En 2006, il décide de voler de ses propres ailes et lance sa boîte de conseil en innovation sociale : Be Linked. Il « organise le dialogue avec les communautés locales pour que les entreprises aient le moins d’impact possible ». Ses conseils portent leurs fruits, et on lui propose même d’enseigner à HEC, ce qui représente une grande fierté pour celui qui n’a pas fait de grandes études. Passionné et déterminé, il travaille pendant 8 ans sur « les chapeaux de roue » et « ne veut rien louper ». Sa vie personnelle le rattrape en plein vol : « Mes enfants grandissent sans que je sois tellement avec eux. » Fatigué, il vend sa boîte à Green Flex et continue à apporter son expertise avec la frustration de « refaire tout le temps la même chose, sans que rien ne change ». Deux ans plus tard, le groupe Total rachète l’entreprise. C’en est trop. Le quinquagénaire voit ce rachat comme « un appel au départ » et décide de concrétiser le projet qu’il a en tête depuis plusieurs mois : « créer une entreprise ancrée dans la réalité ».
«Créer une entreprise ancrée dans la réalité »
Retour à nos moutons, et à nos peaux de vaches. En 2020, son projet prend forme et Larfeuille voit le jour avec l’ambition de montrer que tout est possible : offrir un service comparable à celui des maisons de luxe à des prix abordables, fait en France, avec un modèle économique qui repose sur des principes de faible consommation d’énergie, de production sans gaspillage, et sans stock « Tout ça n’est qu’une question de répartition de la valeur. » On ose lui demander si le cuir végétal fait partie des matériaux alternatifs : « Je teste des trucs, mais ce n’est pas très probant » avant de reprendre : « On parle de cuir végétal, mais c’est faux. C’est un revêtement fait avec du pétrole et peu de fibres naturelles, la peau des animaux est la plus vieille économie circulaire du monde. » Il dit être inspiré par les matières, comme le papier japonais : « Je ne suis pas du tout calibré comme quelqu’un qui a fait du design ou de la création de mode. Je fais de la bricologie. » Son futur idéal se résume à l’envie de réunir « regrouper d’autres marques artisanales » pour créer un genre de « concept-store, Fablab ».
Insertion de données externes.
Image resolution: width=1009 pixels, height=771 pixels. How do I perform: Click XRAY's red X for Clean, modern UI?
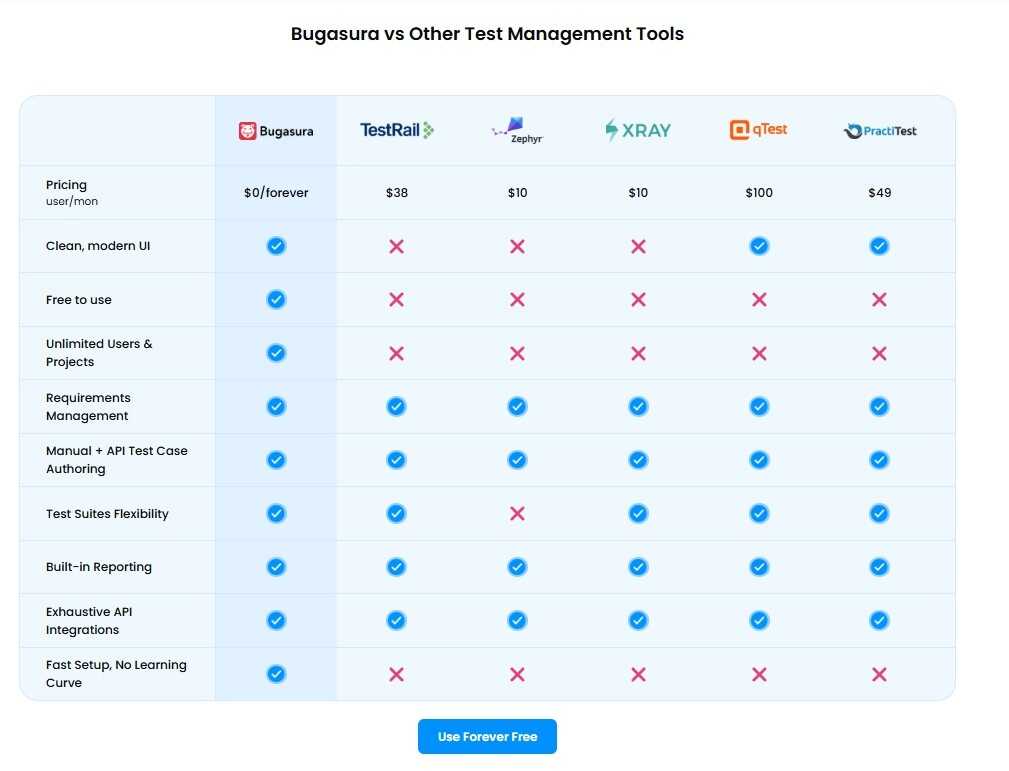(638, 246)
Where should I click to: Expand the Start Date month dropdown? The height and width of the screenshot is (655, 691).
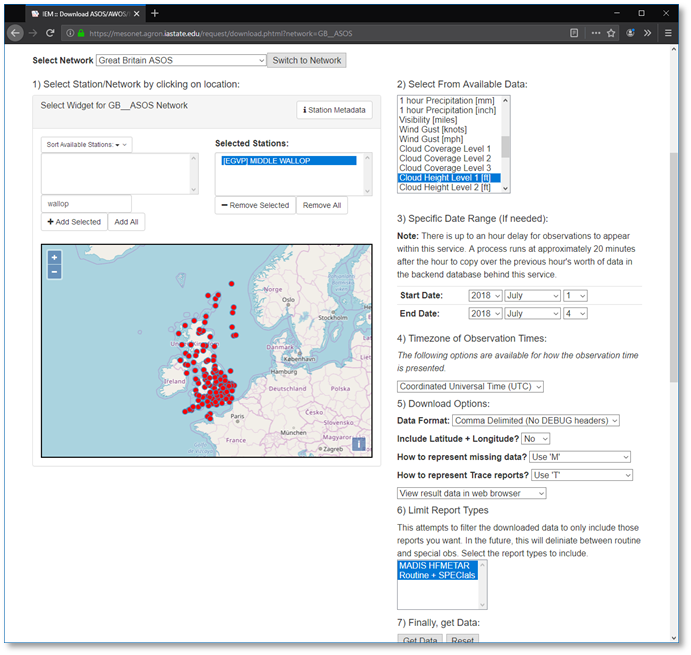pos(532,296)
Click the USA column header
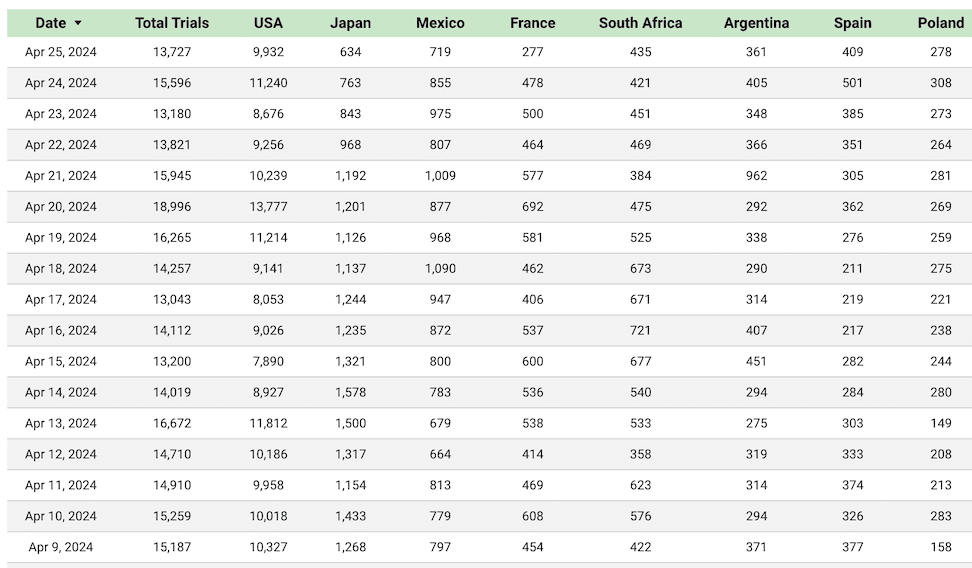The height and width of the screenshot is (568, 972). coord(268,23)
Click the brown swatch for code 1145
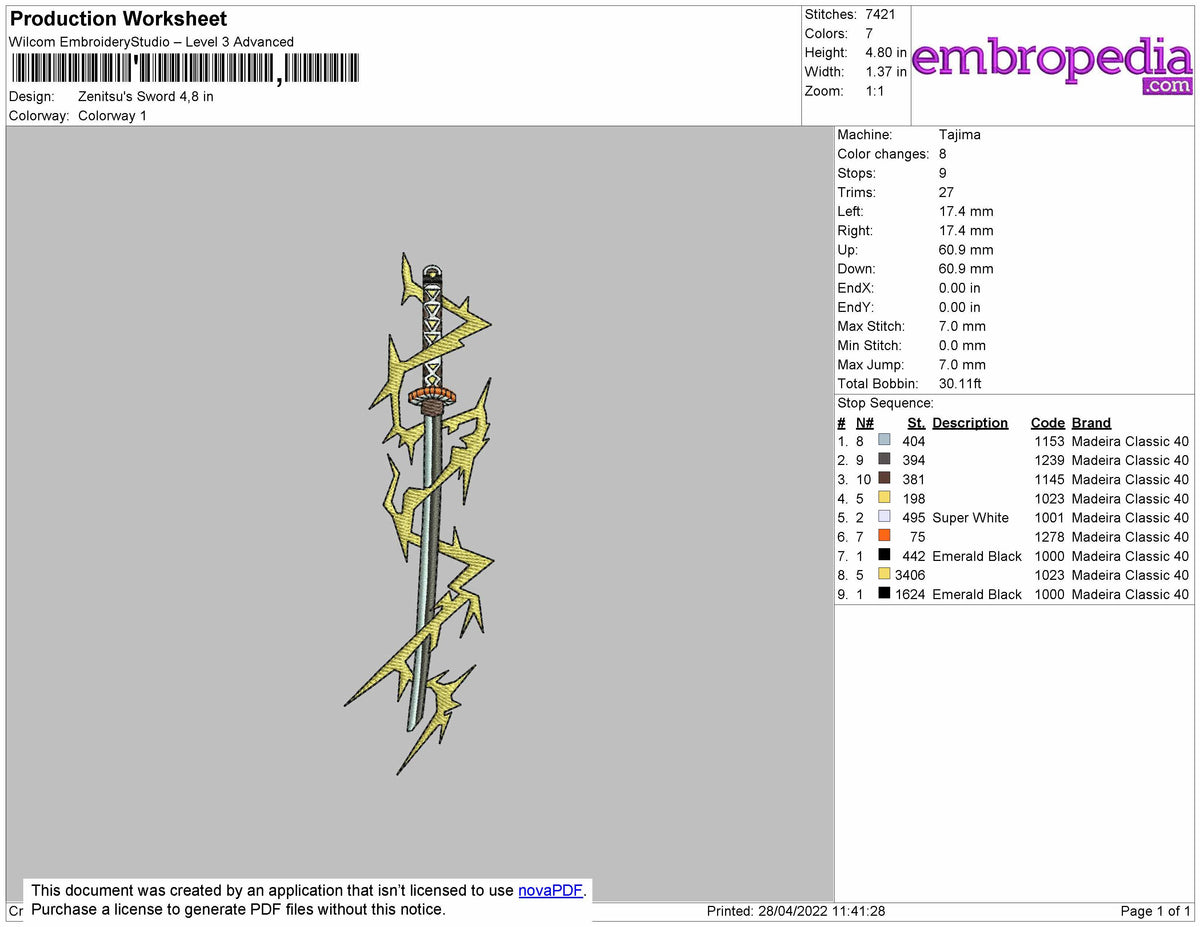The width and height of the screenshot is (1200, 927). pyautogui.click(x=883, y=478)
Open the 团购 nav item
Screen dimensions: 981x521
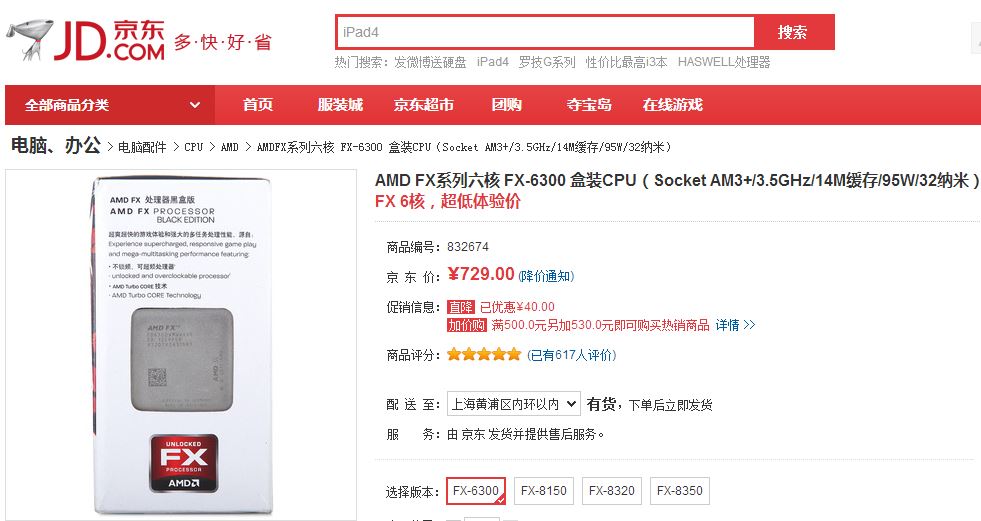click(x=506, y=105)
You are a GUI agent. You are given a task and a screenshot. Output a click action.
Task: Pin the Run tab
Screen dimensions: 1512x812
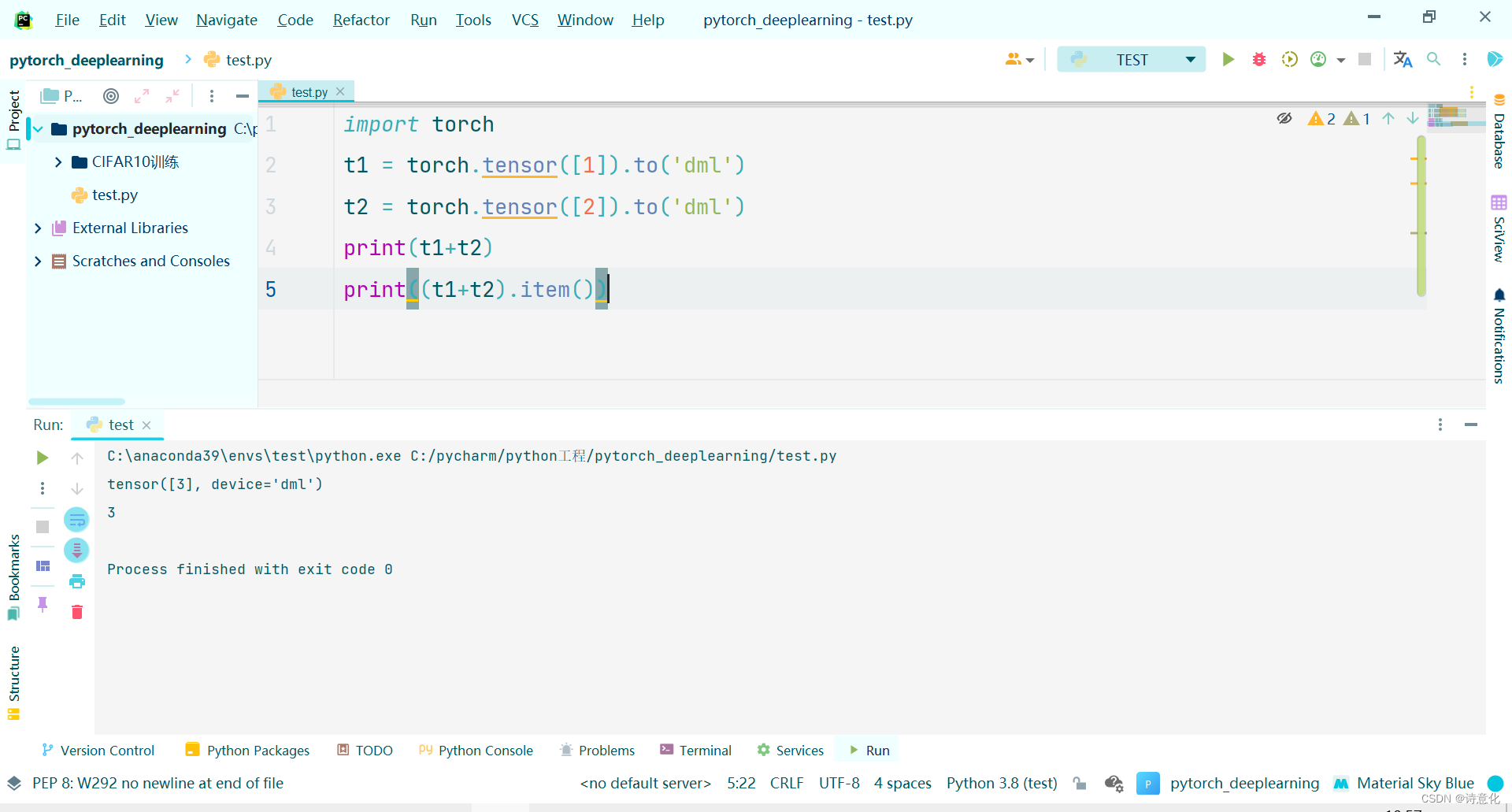click(x=43, y=605)
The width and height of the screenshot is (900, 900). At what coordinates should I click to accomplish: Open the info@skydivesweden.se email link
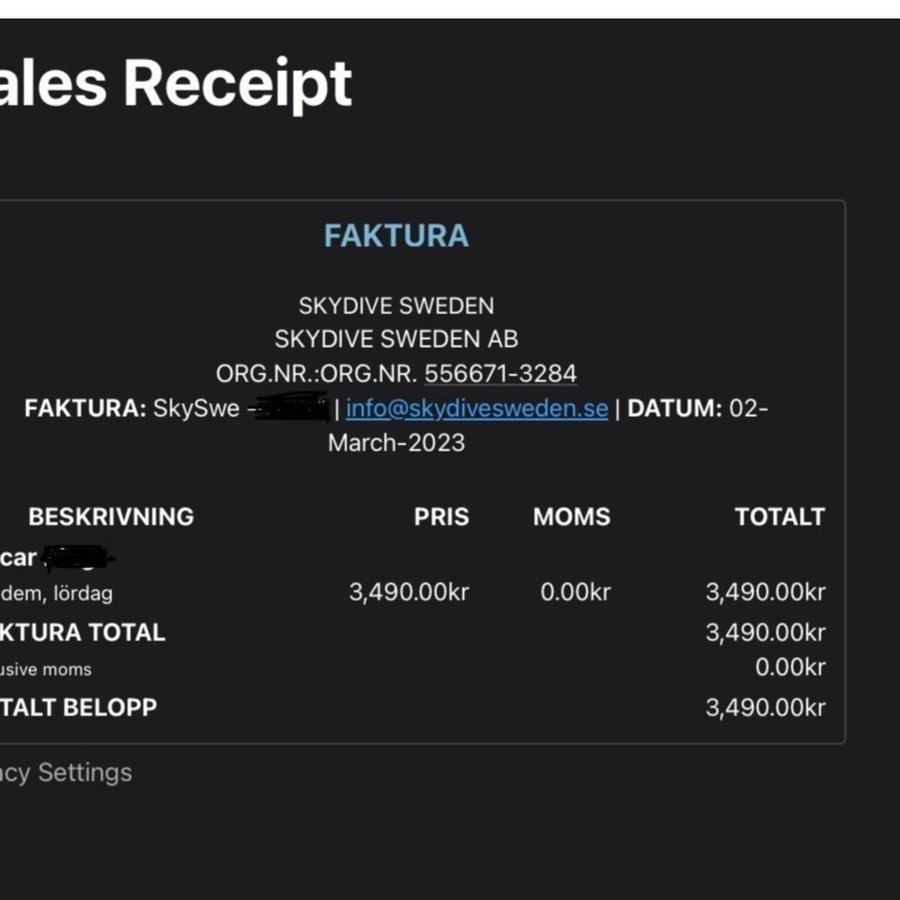(476, 409)
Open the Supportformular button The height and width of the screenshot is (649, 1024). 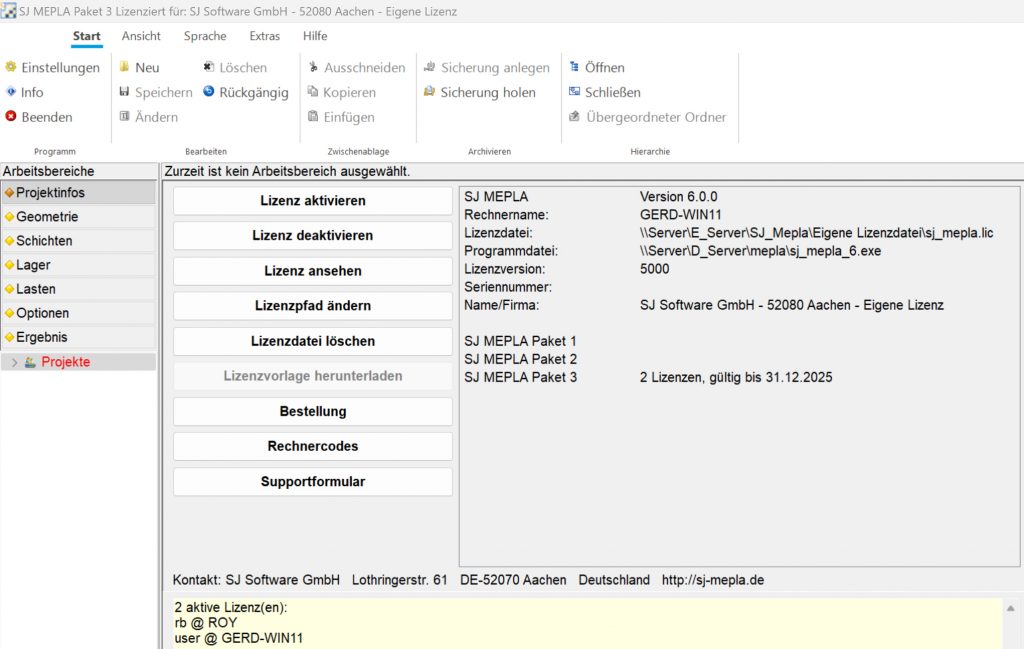click(x=313, y=482)
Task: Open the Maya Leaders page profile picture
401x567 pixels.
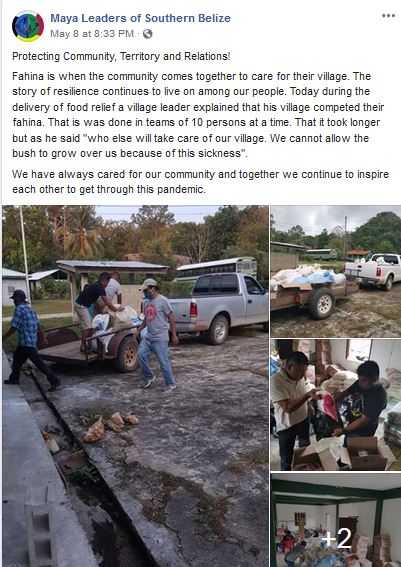Action: coord(28,26)
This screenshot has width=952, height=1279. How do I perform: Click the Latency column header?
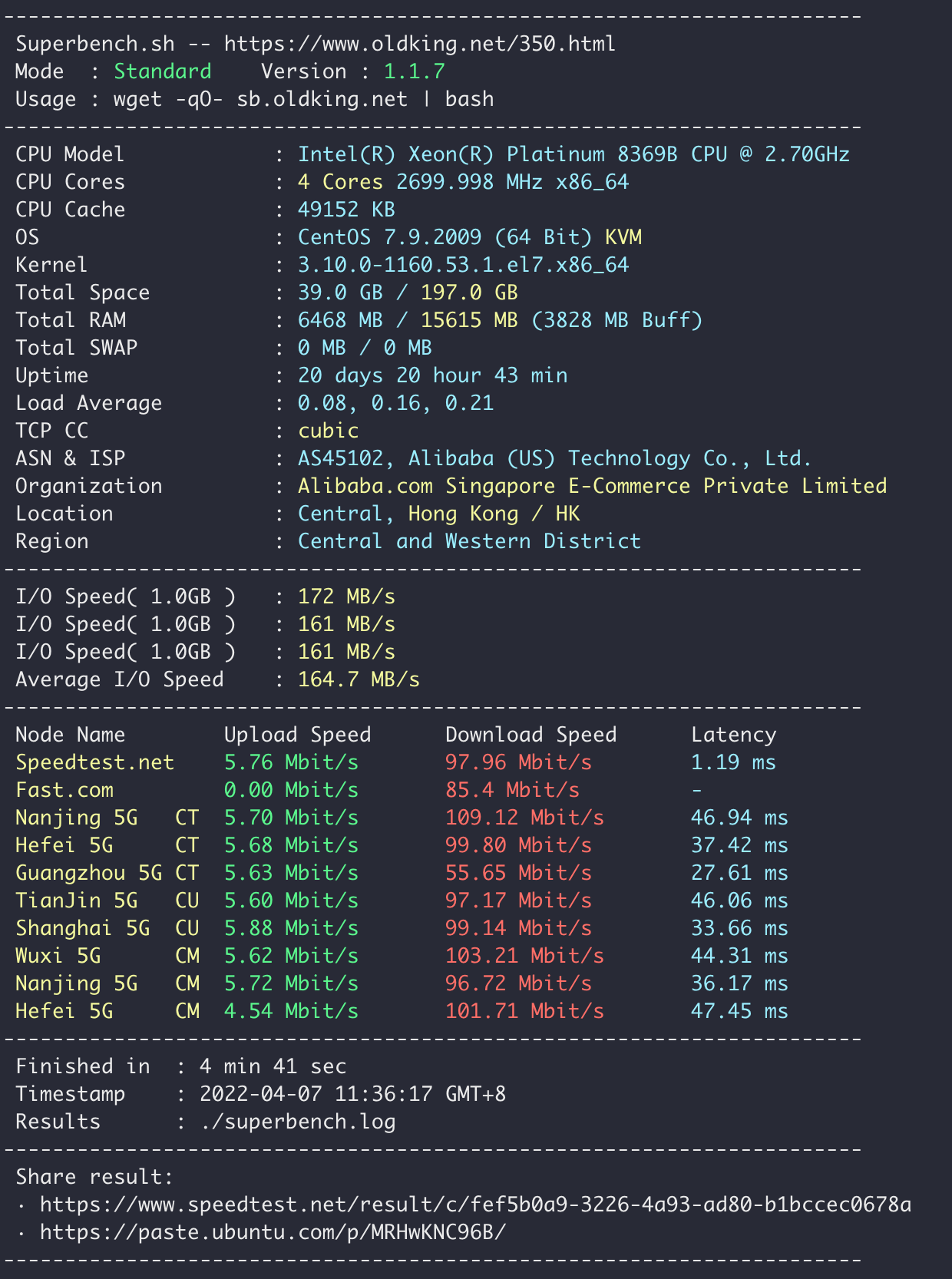click(x=733, y=735)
Quand on évoque la question du logo, un homme chevauchant une vache, il sourit allègrement : c’est « un vachelier, l’anagramme de chevalier ». Avoir un sens de l’humour affûté, jouer avec les mots (il a créé avec un ami la Fédération Française de Calembours) et « toujours trouver le moyen de s’amuser » sont ses remèdes de grand-mère pour ne pas trop être pessimiste face à l’effondrement de notre monde. « Vivons heureux en attendant la mort », conclut-il en hommage à Desproges.